[Opening Exercise input section]
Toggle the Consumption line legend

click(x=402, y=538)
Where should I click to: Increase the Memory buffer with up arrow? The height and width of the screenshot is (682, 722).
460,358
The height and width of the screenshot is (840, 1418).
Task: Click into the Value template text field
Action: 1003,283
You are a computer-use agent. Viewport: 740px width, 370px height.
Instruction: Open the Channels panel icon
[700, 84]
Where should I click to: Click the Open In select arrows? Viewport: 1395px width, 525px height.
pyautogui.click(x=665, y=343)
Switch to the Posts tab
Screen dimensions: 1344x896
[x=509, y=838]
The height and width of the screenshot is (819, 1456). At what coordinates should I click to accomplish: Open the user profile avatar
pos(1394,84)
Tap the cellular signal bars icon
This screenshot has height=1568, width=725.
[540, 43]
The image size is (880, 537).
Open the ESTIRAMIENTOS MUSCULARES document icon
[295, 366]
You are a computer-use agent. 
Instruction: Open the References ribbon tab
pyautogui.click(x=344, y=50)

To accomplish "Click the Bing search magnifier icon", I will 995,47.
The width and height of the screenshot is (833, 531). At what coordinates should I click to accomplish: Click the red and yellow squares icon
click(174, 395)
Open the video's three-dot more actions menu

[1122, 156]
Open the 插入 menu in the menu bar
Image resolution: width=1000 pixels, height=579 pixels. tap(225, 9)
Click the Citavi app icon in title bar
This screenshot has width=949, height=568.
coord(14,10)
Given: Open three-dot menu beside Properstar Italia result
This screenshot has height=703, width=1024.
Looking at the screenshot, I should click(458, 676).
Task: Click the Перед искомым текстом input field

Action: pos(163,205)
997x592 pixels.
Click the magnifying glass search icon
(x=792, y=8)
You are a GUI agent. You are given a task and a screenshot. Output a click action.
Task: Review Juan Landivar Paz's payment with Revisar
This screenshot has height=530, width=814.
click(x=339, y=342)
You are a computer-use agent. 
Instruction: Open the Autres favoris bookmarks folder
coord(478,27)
[Closing Exercise input section]
= Your goal =
Write the data out again. Match it exactly.

= Answer area =
Toggle the Consumption line legend

click(x=402, y=538)
Where should I click to: Increase the Memory buffer with up arrow? The height and width of the screenshot is (682, 722).
460,358
The height and width of the screenshot is (840, 1418).
Task: Click into the Value template text field
Action: 1003,283
You are a computer-use agent. Viewport: 740px width, 370px height.
Instruction: Open the Channels panel icon
[700, 84]
Where should I click to: Click the Open In select arrows? Viewport: 1395px width, 525px height.
pyautogui.click(x=665, y=343)
Switch to the Posts tab
Screen dimensions: 1344x896
[x=509, y=838]
The height and width of the screenshot is (819, 1456). At what coordinates should I click to accomplish: Open the user profile avatar
pos(1394,84)
Tap the cellular signal bars icon
This screenshot has height=1568, width=725.
[540, 43]
The image size is (880, 537).
Open the ESTIRAMIENTOS MUSCULARES document icon
[295, 366]
You are a computer-use agent. 
Instruction: Open the References ribbon tab
pyautogui.click(x=344, y=50)

To accomplish "Click the Bing search magnifier icon", I will 995,47.
The width and height of the screenshot is (833, 531). At what coordinates should I click to accomplish: Click the red and yellow squares icon
click(174, 395)
Open the video's three-dot more actions menu

[1122, 156]
Open the 插入 menu in the menu bar
Image resolution: width=1000 pixels, height=579 pixels. tap(225, 9)
Click the Citavi app icon in title bar
This screenshot has width=949, height=568.
coord(14,10)
Given: Open three-dot menu beside Properstar Italia result
This screenshot has height=703, width=1024.
Looking at the screenshot, I should click(458, 676).
Task: Click the Перед искомым текстом input field

Action: pos(163,205)
997x592 pixels.
Click the magnifying glass search icon
(x=792, y=8)
You are a GUI agent. You are given a task and a screenshot. Output a click action.
Task: Review Juan Landivar Paz's payment with Revisar
This screenshot has height=530, width=814.
click(x=339, y=342)
You are a computer-use agent. 
Instruction: Open the Autres favoris bookmarks folder
coord(478,27)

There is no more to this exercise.